Hacker News new | ask | show | jobs
by kator 12 days ago
> Yet, this shift made me re-evaluate the open source code publishing. Prior to that, I have been positive about free and open software, and considered this to be the default mode for work such as kefir. I did not require any justifications from myself to publish something. Now, however, I feel more and more that the main beneficiaries of my unpaid work are companies scraping the internet to train large language models. Currently accepted status quo in this area goes against my own intentions in licensing this work under GNU GPLv3. Publication has ceased to be the "null hypothesis" for me, and requires explicit mental justification which I am not able to provide.

I feel this pain, one of my small donation driven sites has been destroyed by crawlers who just ignore robots.txt and burn the site into the ground.

Sort of jokingly I proposed an update to the "spam fax" law:

https://www.karlbunch.com/random/website-protection-act/

4 comments

This is essentially the digital world transforming from a high trust society into a low trust one. Sad to see.
I don't think the digital world was ever high trust. I mean, everyone above a certain age is trained to never click on the biggest download button on a page and to uncheck any checkboxes during an installation. A certain open source forge used to bundle malware in downloads. You can't walk two steps without hitting cloudflare. All email providers consider random VPS IP ranges to be spam farms. All web servers with public IPs must be up to date or you get pwned instantly and assimilated into a bot farm.

I can go on and on about how much safety measurements we take online since ages ago and how little trust we have for anything that comes through an Ethernet port. I have never needed such levels of vigilance in real life even though I live somewhere with higher crime rates compared to the national average.

Not even just digital; much of the world is shifting from high trust to low trust as well: https://social.desa.un.org/sites/default/files/inline-files/...
There are currently a lot of people in the upper echelons of our society who repeatedly and vigorously abuse the high-trust digital world.

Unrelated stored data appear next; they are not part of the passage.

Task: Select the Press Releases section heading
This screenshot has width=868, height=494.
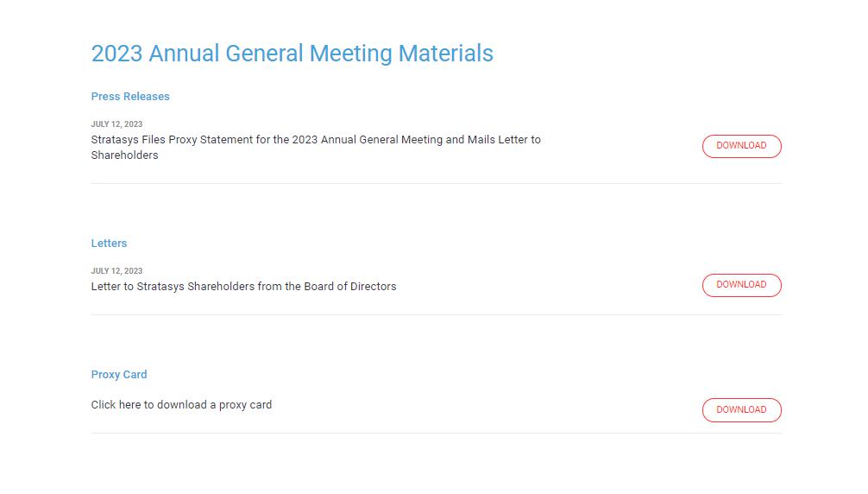Action: click(130, 97)
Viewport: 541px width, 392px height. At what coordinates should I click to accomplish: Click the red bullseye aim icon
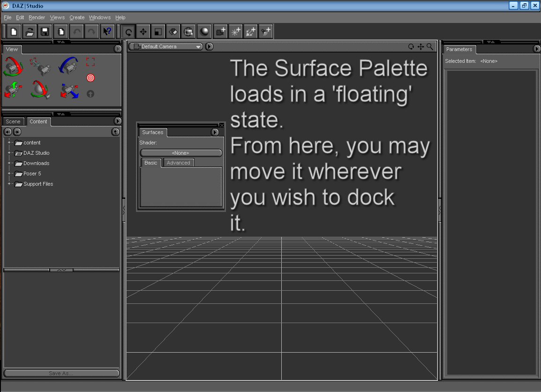point(90,78)
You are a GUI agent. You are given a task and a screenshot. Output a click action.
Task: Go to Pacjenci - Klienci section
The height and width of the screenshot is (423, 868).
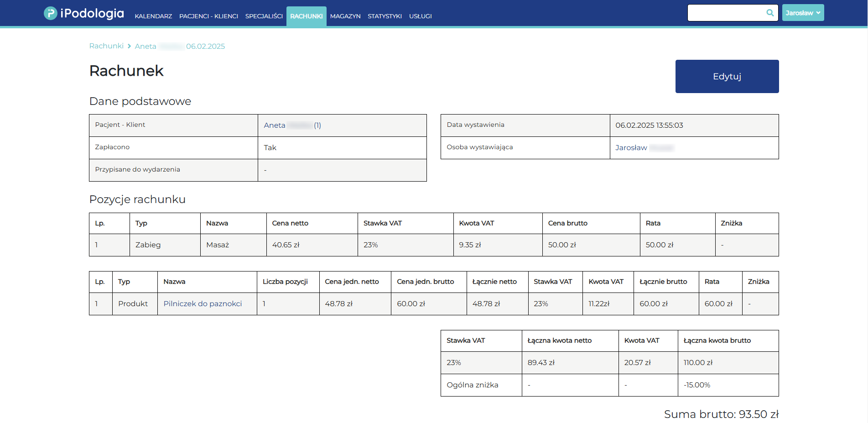coord(208,16)
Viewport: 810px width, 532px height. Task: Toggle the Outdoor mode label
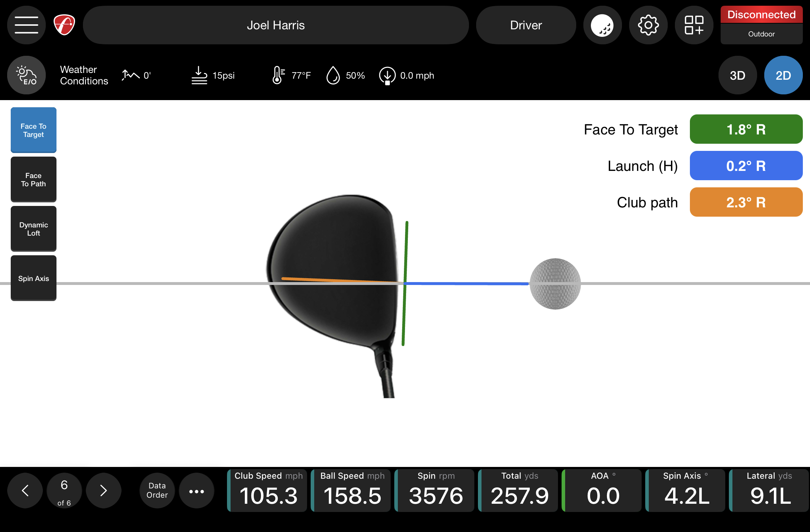coord(761,34)
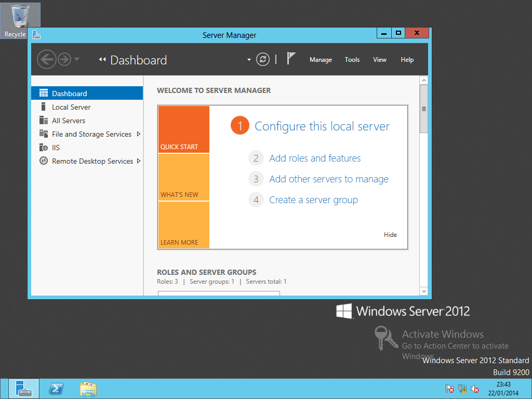Viewport: 532px width, 399px height.
Task: Open the Manage menu
Action: pos(321,59)
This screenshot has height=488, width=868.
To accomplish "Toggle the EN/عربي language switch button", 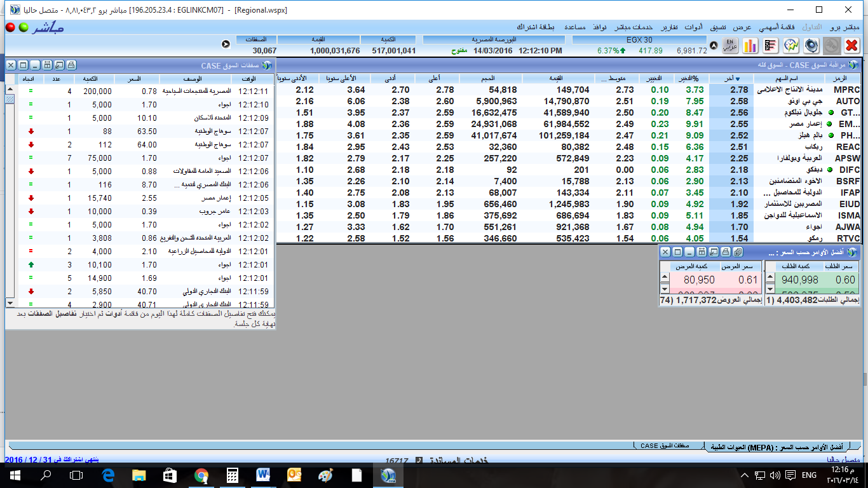I will point(729,46).
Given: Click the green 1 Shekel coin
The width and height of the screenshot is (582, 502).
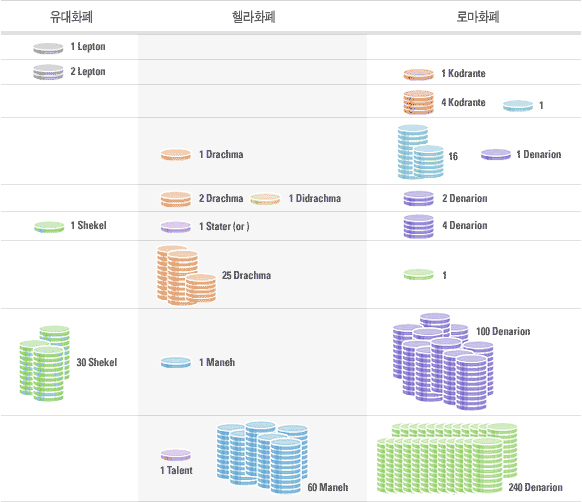Looking at the screenshot, I should click(49, 227).
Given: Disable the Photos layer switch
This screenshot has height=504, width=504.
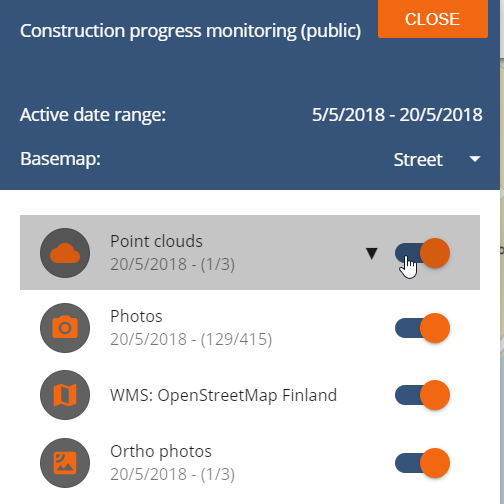Looking at the screenshot, I should click(422, 328).
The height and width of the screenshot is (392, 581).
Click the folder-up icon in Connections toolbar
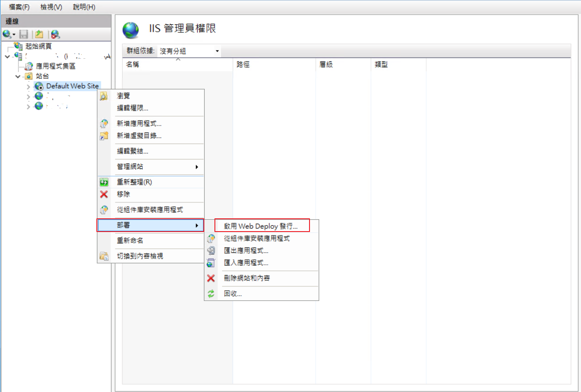[x=39, y=34]
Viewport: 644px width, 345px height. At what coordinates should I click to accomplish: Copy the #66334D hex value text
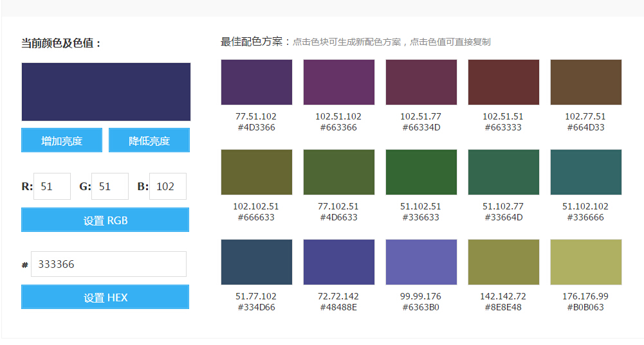tap(421, 127)
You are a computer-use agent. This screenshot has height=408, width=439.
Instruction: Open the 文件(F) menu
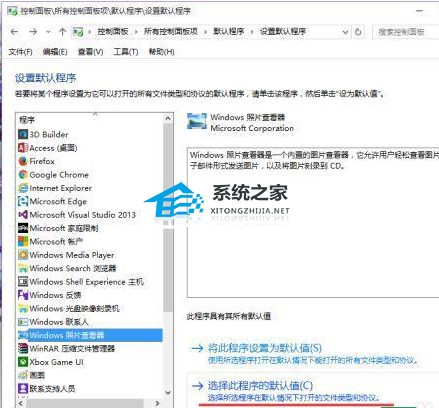click(x=20, y=52)
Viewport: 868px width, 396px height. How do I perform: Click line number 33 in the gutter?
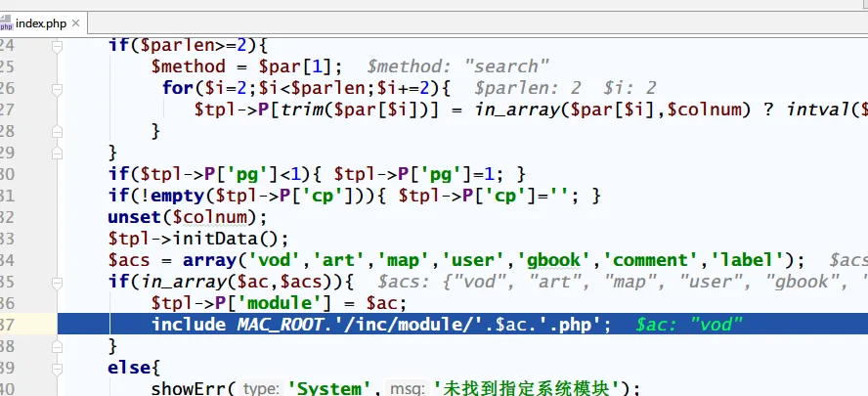click(8, 239)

We based all of this on gentlemen's agreements and handshakes. That let quite a few people get only very wealthy, instead of hyper-wealthy. Thus those agreements have to be shredded.

AP mentions this in the link:

> Section 227(g)(4). Enforcement. Statutory damages of not less than $500 per server request made in violation of this section, consistent with the per-violation damages established under the original Act for unsolicited facsimile transmissions.

While this is at least something, it's not going to dissuade a startup from doing this sort of thing. They'll find ways to hide the origin of traffic, or just soak up the costs with more VC money.

You need to start throwing people in prison for long periods of time (10+ years) for this sort of thing to stick.

This is kind of crazy. The digital world has never been a "society" except perhaps for the first few years after ARPANET was invented, and it certainly hasn't been a high-trust one for almost as long - we've had spam filters, user account registration required to comment, various authentication methods, moderation, and various things you get in a low-trust environment for decades now. To think otherwise is a bit delusional.
To whom would you attribute the greater part of that reduction in trust: the people using FOSS to train LLMs, or the people trying to block them?
People who break the social contract are the ones responsible for breaking the social contract, not the ones who take steps in response to social contract being broken.
So the questions here are (a) is any generally accepted social contract actually being broken, and (b) if so, who are the ones who are breaking it?
The contract behind open source was something like (GPL):

"If you copy my work, you should share your work too."

or at minimum (MIT):

"If you copy my work, you should credit me."

I think it is no longer under dispute that the legal contract is satisfied by LLMs. The AI companies won and will continue to win.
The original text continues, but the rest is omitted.